Brain-computer interface company Synchron raises $75M and more digital health fundings


Brain-computer interface company Synchron announced its receipt of an oversubscribed $75 million Series C funding round, bringing its total raise to $145 million.

ARCH Venture Partners led the round with additional investment from Bezos Expeditions, Greenoaks, Alumni Ventures, Moore Strategic Ventures, Gates Frontier, Project X and Reliance Digital Health Limited.

The company’s board of directors will now include Ari Nowacek from ARCH Venture Partners. Robert Nelsen, cofounder and managing director of ARCH, will join as a board observer. 

Existing investors also participated in the round, including Forepont Capital Partners, ID8 Investments, Khosla Ventures, METIS, Shanda Group, NeuroTechnology Investors and the University of Melbourne.

The New York-based company will use the funds to speed up the development of its Synchron Switch, a brain-computer interface implanted surgically on the brain designed to allow patients to control devices hands-free, and launch a clinical trial. 

In 2021, Synchron scored $40 million in Series B funding. One month later, the company announced it was cleared by the FDA to begin a clinical trial with human participants to assess the safety and efficacy of its Stentrode device, an implant delivered to the brain through blood vessels aiming to give paralysis patients the ability to control digital devices with their thoughts. Stentrode received FDA Breakthrough Device Designation in 2020. 

New York-based Cabinet Health, which offers refillable and compostable pill bottles and packaging, garnered $17 million in growth funding, a combination of debt and equity, bringing its total raise to $23.6 million. 

Global Impact Fund led the round with participation from Unreasonable Group and Natureza. 

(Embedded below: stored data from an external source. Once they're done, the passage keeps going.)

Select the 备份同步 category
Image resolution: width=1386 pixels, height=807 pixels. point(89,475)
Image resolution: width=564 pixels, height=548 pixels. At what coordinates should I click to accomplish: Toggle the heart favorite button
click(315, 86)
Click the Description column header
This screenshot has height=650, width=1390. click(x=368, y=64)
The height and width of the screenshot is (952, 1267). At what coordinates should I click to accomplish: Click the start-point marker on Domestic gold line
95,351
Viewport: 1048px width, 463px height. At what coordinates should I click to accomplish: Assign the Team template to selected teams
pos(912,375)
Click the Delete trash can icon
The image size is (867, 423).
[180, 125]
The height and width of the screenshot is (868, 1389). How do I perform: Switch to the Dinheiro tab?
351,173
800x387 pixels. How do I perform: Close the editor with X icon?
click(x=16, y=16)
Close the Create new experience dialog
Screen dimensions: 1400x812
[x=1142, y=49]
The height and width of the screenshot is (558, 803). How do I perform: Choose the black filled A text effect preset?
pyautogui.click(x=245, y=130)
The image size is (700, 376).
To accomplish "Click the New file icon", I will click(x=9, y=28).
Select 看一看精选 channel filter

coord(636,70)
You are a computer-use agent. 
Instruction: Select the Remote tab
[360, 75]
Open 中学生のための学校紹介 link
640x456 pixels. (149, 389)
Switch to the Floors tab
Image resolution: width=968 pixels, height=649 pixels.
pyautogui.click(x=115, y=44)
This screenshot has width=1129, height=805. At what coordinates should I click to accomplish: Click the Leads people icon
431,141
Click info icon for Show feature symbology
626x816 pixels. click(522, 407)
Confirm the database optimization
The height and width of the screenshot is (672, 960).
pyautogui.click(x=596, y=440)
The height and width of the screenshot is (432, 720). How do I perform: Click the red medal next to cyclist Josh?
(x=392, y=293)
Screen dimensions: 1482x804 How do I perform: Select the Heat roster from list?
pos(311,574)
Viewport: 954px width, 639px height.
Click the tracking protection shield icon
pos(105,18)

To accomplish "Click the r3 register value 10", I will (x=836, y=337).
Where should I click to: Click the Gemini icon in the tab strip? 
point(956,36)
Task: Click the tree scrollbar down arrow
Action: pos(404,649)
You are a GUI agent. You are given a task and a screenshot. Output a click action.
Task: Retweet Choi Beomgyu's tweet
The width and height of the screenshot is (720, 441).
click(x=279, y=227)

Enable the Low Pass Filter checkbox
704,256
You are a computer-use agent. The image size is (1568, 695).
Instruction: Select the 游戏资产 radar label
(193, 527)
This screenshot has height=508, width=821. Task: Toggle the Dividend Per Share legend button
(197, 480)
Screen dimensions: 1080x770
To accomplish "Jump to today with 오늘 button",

Cabinet, founded in 2018, offers glass pill bottles with compostable pill packages. It will use the funds to expand into prescriptions and retail channels. 

“Cabinet Health is leading the industry in accelerating the adoption of high-quality medicines free of single-use medicine packaging,” Carrie Rich, CEO and cofounder of Global Impact Fund, said in a statement. “We are thrilled to join the team of inventors and innovators who are fundamentally changing how the pharmaceutical market will address climate change and plastic pollution.”

Cardiosense, a company using AI and multi-sensor devices to detect cardiovascular disease, raised $15.1 million in a Series A funding round co-led by Hatteras Venture Partners and Broadview Ventures. 

Laerdal Million Lives Fund, Portal Innovations, UnityPoint Health Ventures and OSF Ventures also participated in the round.  

The Chicago-based company also announced the addition of Daniel Gottlieb from Broadview Ventures and Jeff Terrell from Hatteras Venture Partners to its board of directors.

In addition to expanding its team, the investment will help Cardiosense fund a heart failure study and accelerate product development.

In February, the company announced its receipt of FDA Breakthrough Device Designation for its algorithm that analyzes data from its multi-sensor CardioTag device, which measures pulmonary capillary wedge pressure. The device helps identify patients at risk for decompensated heart failure. 

“Hatteras is thrilled to support the Cardiosense team in the development of this novel cardiac monitoring technology and the potential of its integrated device and AI platform to advance remote care of heart disease,” Jeff Terrell of Hatteras Venture Partners said in a statement. “We have been impressed by the work done to-date and are eager to be a part of this journey among such great partners.”

Diagnostics company LumiraDx announced it had received a $14.2 million grant from the Bill & Melinda Gates Foundation to further develop its point-of-care molecular tuberculosis (TB) testing system and launch it in developing countries.

“The advancement of our TB molecular test signifies an important step forward in LumiraDx’s mission to increase access to accurate and affordable testing worldwide as well as an important step forward in our molecular testing technology. The support from the Gates Foundation is critical in our development of the TB test and ensuring it reaches communities where access to testing is most challenged. The availability of these immediate results can be game-changing,” Ron Zwanziger, LumiraDx CEO, said in a statement.

Toronto-based physician engagement platform KeyOps raised $4 million CAD in seed funding.

The round was led by Graphite Ventures, with participation from StarForge, MaRS IAF, the Velocity Fund and an Archangel Network fund. 

Several physicians from HaloHealth; the CEO of Fiix Software, James Novak; the CEO of Axonify, Carol Leaman; and the CEO of Environmental 360 Solutions, Danny Ardellini, participated in the funding round. 

The platform connects life science companies with doctors and other key opinion leaders, letting pharma companies distribute digital surveys and test marketing content. The platform also allows for asynchronous advisory board meetings. 

KeyOps will use the funds to expand its team to grow in the U.S. market.

“There are a number of small players who are attempting to enable commercial insights for life science sales and marketing teams,” Kevin Madill, partner at Graphite Ventures and new KeyOps board director, said in a statement. “KeyOps is the first to take an innovative physician-centric approach and we were impressed with their vision for building a collaborative and modern approach to physician-pharma engagement.”